## Work item
Every line of the records that holds the word "title" should be copied out.
+++ Provided data +++
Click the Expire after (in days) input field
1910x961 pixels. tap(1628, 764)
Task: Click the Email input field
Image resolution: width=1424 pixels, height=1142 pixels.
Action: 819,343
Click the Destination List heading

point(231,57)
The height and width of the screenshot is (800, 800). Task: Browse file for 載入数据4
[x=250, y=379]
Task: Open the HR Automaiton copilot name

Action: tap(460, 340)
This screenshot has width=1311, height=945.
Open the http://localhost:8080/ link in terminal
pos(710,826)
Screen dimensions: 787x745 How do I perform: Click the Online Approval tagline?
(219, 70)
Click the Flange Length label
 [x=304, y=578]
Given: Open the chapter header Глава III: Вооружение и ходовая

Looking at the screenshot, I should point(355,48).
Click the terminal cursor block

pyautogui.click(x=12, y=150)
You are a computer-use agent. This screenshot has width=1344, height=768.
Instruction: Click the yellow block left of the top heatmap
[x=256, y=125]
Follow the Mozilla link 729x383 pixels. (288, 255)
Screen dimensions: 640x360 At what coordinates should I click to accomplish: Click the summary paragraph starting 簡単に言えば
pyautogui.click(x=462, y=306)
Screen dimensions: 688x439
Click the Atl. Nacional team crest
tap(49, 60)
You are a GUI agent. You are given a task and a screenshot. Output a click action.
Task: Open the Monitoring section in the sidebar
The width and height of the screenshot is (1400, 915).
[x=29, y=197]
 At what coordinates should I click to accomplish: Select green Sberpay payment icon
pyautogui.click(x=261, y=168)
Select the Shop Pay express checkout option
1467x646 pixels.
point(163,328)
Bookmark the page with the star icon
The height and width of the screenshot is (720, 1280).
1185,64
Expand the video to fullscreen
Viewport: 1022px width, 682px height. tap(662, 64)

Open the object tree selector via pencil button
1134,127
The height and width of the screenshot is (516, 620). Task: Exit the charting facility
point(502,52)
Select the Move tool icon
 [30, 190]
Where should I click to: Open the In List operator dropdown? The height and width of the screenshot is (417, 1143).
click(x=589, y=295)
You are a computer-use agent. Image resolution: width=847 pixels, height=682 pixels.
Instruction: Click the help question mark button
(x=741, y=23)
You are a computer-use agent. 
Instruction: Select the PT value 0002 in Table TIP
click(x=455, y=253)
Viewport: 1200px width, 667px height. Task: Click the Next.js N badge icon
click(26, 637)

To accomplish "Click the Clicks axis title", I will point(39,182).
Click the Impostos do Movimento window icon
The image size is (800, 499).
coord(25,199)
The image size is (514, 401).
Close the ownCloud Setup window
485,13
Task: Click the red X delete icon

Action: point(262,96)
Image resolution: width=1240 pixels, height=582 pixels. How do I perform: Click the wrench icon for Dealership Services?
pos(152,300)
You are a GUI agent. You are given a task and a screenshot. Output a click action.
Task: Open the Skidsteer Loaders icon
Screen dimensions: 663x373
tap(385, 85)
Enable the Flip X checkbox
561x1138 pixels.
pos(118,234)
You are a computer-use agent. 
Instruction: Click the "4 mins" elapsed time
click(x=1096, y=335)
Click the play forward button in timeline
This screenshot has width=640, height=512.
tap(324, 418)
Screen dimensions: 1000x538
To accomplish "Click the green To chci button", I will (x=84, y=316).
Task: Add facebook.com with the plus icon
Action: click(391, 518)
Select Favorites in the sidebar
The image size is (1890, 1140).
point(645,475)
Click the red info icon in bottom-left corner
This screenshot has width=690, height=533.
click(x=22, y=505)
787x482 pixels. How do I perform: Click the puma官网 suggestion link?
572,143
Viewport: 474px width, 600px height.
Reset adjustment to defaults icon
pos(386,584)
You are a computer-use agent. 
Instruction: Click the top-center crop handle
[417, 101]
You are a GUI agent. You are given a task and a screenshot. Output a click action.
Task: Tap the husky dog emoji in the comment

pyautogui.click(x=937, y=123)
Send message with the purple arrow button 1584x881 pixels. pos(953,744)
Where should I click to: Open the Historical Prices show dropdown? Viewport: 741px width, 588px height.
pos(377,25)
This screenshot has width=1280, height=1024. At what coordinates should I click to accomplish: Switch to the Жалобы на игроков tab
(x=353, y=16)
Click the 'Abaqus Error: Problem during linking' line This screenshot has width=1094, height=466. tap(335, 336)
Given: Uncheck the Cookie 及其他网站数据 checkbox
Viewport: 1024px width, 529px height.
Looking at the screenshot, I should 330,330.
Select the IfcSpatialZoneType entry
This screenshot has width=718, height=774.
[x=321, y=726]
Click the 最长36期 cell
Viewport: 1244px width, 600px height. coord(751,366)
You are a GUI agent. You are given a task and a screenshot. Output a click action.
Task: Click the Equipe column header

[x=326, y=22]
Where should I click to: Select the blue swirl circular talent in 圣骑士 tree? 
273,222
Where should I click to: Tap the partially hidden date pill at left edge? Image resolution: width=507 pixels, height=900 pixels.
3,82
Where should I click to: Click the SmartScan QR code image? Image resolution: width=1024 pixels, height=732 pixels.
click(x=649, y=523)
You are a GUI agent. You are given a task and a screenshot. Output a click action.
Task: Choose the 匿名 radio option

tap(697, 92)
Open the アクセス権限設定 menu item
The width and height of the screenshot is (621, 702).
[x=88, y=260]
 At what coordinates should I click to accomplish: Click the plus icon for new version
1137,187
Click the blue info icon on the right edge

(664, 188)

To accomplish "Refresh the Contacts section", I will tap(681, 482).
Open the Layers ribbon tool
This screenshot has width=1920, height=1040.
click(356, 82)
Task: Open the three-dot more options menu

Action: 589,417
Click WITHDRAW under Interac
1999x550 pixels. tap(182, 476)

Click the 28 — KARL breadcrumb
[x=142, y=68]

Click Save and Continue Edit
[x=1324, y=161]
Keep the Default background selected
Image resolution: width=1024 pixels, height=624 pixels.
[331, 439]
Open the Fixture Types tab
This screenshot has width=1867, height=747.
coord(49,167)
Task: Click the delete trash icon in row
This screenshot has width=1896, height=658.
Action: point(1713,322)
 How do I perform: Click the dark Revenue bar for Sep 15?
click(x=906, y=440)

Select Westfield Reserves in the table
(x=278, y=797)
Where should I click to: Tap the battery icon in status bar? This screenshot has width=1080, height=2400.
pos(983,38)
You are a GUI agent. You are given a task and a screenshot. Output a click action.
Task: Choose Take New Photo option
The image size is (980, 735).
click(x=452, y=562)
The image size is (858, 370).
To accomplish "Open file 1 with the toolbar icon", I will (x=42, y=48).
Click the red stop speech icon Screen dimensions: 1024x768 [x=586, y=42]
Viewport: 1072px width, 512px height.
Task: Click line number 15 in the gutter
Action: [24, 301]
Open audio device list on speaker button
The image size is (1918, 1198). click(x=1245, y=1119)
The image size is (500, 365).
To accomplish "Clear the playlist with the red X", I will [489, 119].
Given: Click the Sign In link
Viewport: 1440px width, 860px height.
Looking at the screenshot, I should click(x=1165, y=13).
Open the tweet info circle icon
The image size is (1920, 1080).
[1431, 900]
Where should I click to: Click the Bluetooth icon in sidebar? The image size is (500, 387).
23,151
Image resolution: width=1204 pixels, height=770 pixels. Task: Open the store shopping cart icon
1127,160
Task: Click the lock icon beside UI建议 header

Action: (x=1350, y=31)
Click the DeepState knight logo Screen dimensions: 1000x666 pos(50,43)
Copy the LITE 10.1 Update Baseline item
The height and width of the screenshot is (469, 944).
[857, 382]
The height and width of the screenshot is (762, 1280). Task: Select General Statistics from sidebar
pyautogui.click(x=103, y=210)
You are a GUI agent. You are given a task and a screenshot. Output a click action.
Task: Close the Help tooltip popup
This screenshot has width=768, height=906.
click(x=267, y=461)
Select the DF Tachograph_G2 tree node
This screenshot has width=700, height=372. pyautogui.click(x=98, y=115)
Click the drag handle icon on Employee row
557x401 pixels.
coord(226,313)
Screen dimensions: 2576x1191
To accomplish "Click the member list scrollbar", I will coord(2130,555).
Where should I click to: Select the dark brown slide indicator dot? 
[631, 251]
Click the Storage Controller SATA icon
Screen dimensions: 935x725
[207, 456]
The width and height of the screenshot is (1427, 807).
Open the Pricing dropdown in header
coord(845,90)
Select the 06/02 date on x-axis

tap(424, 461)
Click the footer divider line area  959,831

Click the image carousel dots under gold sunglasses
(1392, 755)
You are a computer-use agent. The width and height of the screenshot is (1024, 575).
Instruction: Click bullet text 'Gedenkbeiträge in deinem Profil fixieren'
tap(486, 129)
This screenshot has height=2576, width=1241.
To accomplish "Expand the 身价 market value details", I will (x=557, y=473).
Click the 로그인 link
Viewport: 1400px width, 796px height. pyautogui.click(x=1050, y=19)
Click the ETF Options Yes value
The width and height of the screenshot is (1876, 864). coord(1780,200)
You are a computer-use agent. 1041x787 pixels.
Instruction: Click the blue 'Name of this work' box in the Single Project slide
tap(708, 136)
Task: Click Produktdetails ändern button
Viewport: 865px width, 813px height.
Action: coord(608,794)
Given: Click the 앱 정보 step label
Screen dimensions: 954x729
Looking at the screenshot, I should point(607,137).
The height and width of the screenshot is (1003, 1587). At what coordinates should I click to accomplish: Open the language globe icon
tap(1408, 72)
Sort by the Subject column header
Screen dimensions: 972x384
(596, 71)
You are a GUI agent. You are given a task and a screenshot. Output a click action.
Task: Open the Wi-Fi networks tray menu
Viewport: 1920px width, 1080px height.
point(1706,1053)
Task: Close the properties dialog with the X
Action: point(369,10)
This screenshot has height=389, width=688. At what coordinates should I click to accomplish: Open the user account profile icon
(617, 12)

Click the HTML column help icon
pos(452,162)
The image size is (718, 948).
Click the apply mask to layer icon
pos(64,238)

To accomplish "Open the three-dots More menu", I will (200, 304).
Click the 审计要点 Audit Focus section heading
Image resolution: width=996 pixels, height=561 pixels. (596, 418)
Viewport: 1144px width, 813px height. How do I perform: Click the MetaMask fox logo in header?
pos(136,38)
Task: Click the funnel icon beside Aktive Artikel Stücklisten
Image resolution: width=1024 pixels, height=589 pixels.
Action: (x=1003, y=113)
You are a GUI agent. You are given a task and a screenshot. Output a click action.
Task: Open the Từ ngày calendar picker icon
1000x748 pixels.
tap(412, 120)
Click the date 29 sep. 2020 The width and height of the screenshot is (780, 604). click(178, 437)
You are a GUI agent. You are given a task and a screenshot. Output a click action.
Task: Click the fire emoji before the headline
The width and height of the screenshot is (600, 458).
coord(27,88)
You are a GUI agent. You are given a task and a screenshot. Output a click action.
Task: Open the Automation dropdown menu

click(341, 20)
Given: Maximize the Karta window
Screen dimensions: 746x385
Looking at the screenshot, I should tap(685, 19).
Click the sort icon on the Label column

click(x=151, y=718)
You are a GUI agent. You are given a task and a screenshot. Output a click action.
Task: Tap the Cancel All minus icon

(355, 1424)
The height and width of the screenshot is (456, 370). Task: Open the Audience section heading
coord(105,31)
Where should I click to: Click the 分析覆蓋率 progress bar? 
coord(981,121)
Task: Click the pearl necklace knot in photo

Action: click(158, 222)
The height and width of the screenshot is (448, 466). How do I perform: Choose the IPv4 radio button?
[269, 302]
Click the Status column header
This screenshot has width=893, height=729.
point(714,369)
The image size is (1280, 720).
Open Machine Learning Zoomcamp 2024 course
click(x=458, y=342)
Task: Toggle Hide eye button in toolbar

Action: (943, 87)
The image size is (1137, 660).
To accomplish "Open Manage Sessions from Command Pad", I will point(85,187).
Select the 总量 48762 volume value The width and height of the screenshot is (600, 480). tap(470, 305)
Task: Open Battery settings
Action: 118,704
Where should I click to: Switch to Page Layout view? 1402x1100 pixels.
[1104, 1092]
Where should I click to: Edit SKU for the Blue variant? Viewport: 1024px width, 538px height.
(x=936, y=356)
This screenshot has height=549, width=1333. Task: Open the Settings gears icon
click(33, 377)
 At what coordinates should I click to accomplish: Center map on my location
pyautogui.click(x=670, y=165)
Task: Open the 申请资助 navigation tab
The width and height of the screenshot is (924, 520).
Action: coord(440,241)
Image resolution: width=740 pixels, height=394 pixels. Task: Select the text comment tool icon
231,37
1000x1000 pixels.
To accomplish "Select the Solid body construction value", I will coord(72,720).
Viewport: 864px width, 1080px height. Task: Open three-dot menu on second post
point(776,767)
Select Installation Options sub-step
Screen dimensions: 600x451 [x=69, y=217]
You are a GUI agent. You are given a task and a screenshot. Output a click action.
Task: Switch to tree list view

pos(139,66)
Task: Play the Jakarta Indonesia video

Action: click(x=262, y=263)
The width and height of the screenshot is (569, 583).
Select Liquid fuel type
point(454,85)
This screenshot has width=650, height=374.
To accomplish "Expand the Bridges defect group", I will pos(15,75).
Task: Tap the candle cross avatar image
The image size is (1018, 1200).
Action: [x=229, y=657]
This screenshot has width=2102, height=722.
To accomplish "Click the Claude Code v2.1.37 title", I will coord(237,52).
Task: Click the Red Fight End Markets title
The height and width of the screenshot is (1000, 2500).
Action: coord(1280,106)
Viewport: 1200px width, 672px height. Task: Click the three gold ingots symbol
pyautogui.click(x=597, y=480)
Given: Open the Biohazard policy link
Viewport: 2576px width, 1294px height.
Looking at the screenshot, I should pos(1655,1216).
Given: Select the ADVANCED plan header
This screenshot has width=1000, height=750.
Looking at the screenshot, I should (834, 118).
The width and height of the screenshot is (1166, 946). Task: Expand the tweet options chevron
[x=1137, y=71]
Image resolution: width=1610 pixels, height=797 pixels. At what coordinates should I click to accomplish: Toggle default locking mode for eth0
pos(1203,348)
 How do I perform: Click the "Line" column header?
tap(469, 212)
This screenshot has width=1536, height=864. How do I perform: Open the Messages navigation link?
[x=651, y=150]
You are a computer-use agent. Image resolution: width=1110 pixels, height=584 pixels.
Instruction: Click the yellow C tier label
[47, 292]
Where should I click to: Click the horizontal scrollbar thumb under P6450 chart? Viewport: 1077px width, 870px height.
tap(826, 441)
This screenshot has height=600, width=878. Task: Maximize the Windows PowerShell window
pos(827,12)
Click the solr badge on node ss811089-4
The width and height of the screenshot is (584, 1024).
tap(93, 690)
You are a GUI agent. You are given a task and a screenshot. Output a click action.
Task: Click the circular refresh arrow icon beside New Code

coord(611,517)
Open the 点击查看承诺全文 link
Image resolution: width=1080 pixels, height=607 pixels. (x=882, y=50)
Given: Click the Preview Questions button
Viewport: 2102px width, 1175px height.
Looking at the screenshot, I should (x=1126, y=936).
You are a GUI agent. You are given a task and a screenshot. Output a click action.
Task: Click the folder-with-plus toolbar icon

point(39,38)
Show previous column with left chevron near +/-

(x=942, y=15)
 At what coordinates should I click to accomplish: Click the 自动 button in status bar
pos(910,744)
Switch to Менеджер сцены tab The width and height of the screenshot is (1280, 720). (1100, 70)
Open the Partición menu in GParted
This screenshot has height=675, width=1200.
+++
## Exercise result
To accomplish "Click the Clicks axis title", I will point(39,182).
To accomplish "Click the Claude Code v2.1.37 title", I will coord(237,52).
Task: Click the Red Fight End Markets title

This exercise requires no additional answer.